Start of Records for the exercise
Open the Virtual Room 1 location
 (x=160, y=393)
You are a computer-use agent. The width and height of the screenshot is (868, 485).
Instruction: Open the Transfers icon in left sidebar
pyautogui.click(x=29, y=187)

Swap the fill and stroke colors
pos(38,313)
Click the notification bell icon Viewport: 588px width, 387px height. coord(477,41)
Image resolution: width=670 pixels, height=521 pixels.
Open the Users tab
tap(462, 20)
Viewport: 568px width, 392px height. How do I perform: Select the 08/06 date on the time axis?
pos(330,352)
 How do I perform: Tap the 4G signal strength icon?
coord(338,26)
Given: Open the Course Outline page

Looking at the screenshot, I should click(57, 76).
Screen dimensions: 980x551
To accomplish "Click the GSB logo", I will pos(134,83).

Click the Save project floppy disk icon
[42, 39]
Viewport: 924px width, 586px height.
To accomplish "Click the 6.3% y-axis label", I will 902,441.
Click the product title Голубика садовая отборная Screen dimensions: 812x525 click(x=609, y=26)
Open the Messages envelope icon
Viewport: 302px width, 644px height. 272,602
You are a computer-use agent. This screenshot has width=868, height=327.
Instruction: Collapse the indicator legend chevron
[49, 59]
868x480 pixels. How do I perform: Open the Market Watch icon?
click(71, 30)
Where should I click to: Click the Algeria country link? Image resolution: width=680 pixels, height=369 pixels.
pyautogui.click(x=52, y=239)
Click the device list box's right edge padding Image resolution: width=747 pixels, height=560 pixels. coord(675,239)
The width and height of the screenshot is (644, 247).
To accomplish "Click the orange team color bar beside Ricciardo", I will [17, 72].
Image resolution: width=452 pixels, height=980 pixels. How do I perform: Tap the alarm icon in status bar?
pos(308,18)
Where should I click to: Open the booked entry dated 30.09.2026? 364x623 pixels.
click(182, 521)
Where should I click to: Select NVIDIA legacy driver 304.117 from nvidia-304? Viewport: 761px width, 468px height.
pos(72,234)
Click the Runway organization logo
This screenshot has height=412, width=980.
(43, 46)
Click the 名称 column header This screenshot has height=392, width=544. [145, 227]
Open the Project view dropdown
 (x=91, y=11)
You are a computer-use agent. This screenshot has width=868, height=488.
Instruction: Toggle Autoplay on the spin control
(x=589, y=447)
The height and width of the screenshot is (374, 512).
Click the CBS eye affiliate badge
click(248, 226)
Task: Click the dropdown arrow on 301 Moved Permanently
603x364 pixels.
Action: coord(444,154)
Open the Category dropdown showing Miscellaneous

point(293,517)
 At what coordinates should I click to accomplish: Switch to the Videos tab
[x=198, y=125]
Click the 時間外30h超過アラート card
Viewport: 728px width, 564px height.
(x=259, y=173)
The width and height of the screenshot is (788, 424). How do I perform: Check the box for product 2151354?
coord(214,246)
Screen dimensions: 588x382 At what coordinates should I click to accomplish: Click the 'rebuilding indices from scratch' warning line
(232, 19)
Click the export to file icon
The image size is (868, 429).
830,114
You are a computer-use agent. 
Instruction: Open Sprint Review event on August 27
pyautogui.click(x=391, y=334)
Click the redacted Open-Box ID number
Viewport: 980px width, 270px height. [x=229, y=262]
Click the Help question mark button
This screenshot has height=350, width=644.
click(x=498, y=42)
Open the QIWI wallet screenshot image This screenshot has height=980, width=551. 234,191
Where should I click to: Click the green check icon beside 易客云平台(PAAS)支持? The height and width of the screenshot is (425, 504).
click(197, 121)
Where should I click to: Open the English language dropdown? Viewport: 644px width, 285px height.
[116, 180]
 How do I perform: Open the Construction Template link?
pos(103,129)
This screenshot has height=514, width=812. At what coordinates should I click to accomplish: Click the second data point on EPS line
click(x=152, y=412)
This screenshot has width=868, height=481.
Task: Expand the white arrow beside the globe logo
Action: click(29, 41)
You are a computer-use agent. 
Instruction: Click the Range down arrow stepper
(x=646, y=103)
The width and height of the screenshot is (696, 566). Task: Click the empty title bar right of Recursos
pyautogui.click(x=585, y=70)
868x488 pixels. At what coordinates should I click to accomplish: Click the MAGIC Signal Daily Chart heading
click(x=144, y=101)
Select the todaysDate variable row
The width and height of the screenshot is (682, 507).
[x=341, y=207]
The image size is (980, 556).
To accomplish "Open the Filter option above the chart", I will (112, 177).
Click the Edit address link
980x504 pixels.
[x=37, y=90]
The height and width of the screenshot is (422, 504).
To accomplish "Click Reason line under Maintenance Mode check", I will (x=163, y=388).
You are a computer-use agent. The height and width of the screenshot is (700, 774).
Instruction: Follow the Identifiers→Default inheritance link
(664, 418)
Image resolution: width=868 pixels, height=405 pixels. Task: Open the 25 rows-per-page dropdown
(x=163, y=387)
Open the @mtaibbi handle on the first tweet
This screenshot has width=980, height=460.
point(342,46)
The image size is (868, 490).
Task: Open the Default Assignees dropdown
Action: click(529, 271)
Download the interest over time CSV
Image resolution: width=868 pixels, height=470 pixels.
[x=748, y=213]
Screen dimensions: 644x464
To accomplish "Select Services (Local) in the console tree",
End of Records for the exercise
# Task instructions:
Type out the entire listing again, matching every line exactly.

# Final answer:
Open the Virtual Room 1 location
 (x=160, y=393)
You are a computer-use agent. The width and height of the screenshot is (868, 485).
Instruction: Open the Transfers icon in left sidebar
pyautogui.click(x=29, y=187)

Swap the fill and stroke colors
pos(38,313)
Click the notification bell icon Viewport: 588px width, 387px height. coord(477,41)
Image resolution: width=670 pixels, height=521 pixels.
Open the Users tab
tap(462, 20)
Viewport: 568px width, 392px height. How do I perform: Select the 08/06 date on the time axis?
pos(330,352)
 How do I perform: Tap the 4G signal strength icon?
coord(338,26)
Given: Open the Course Outline page

Looking at the screenshot, I should click(57, 76).
Screen dimensions: 980x551
To accomplish "Click the GSB logo", I will pos(134,83).

Click the Save project floppy disk icon
[42, 39]
Viewport: 924px width, 586px height.
To accomplish "Click the 6.3% y-axis label", I will 902,441.
Click the product title Голубика садовая отборная Screen dimensions: 812x525 click(x=609, y=26)
Open the Messages envelope icon
Viewport: 302px width, 644px height. 272,602
You are a computer-use agent. This screenshot has width=868, height=327.
Instruction: Collapse the indicator legend chevron
[49, 59]
868x480 pixels. How do I perform: Open the Market Watch icon?
click(71, 30)
Where should I click to: Click the Algeria country link? Image resolution: width=680 pixels, height=369 pixels.
pyautogui.click(x=52, y=239)
Click the device list box's right edge padding Image resolution: width=747 pixels, height=560 pixels. coord(675,239)
The width and height of the screenshot is (644, 247).
To accomplish "Click the orange team color bar beside Ricciardo", I will [17, 72].
Image resolution: width=452 pixels, height=980 pixels. How do I perform: Tap the alarm icon in status bar?
pos(308,18)
Where should I click to: Open the booked entry dated 30.09.2026? 364x623 pixels.
click(182, 521)
Where should I click to: Select NVIDIA legacy driver 304.117 from nvidia-304? Viewport: 761px width, 468px height.
pos(72,234)
Click the Runway organization logo
This screenshot has height=412, width=980.
(43, 46)
Click the 名称 column header This screenshot has height=392, width=544. [145, 227]
Open the Project view dropdown
 (x=91, y=11)
You are a computer-use agent. This screenshot has width=868, height=488.
Instruction: Toggle Autoplay on the spin control
(x=589, y=447)
The height and width of the screenshot is (374, 512).
Click the CBS eye affiliate badge
click(248, 226)
Task: Click the dropdown arrow on 301 Moved Permanently
603x364 pixels.
Action: coord(444,154)
Open the Category dropdown showing Miscellaneous

point(293,517)
 At what coordinates should I click to accomplish: Switch to the Videos tab
[x=198, y=125]
Click the 時間外30h超過アラート card
Viewport: 728px width, 564px height.
(x=259, y=173)
The width and height of the screenshot is (788, 424). How do I perform: Check the box for product 2151354?
coord(214,246)
Screen dimensions: 588x382 At what coordinates should I click to accomplish: Click the 'rebuilding indices from scratch' warning line
(232, 19)
Click the export to file icon
The image size is (868, 429).
830,114
You are a computer-use agent. 
Instruction: Open Sprint Review event on August 27
pyautogui.click(x=391, y=334)
Click the redacted Open-Box ID number
Viewport: 980px width, 270px height. [x=229, y=262]
Click the Help question mark button
This screenshot has height=350, width=644.
click(x=498, y=42)
Open the QIWI wallet screenshot image This screenshot has height=980, width=551. 234,191
Where should I click to: Click the green check icon beside 易客云平台(PAAS)支持? The height and width of the screenshot is (425, 504).
click(197, 121)
Where should I click to: Open the English language dropdown? Viewport: 644px width, 285px height.
[116, 180]
 How do I perform: Open the Construction Template link?
pos(103,129)
This screenshot has height=514, width=812. At what coordinates should I click to accomplish: Click the second data point on EPS line
click(x=152, y=412)
This screenshot has width=868, height=481.
Task: Expand the white arrow beside the globe logo
Action: click(29, 41)
You are a computer-use agent. 
Instruction: Click the Range down arrow stepper
(x=646, y=103)
The width and height of the screenshot is (696, 566). Task: Click the empty title bar right of Recursos
pyautogui.click(x=585, y=70)
868x488 pixels. At what coordinates should I click to accomplish: Click the MAGIC Signal Daily Chart heading
click(x=144, y=101)
Select the todaysDate variable row
The width and height of the screenshot is (682, 507).
[x=341, y=207]
The image size is (980, 556).
To accomplish "Open the Filter option above the chart", I will (112, 177).
Click the Edit address link
980x504 pixels.
[x=37, y=90]
The height and width of the screenshot is (422, 504).
To accomplish "Click Reason line under Maintenance Mode check", I will (x=163, y=388).
You are a computer-use agent. The height and width of the screenshot is (700, 774).
Instruction: Follow the Identifiers→Default inheritance link
(664, 418)
Image resolution: width=868 pixels, height=405 pixels. Task: Open the 25 rows-per-page dropdown
(x=163, y=387)
Open the @mtaibbi handle on the first tweet
This screenshot has width=980, height=460.
point(342,46)
The image size is (868, 490).
Task: Open the Default Assignees dropdown
Action: click(529, 271)
Download the interest over time CSV
Image resolution: width=868 pixels, height=470 pixels.
[x=748, y=213]
Screen dimensions: 644x464
To accomplish "Select Services (Local) in the console tree",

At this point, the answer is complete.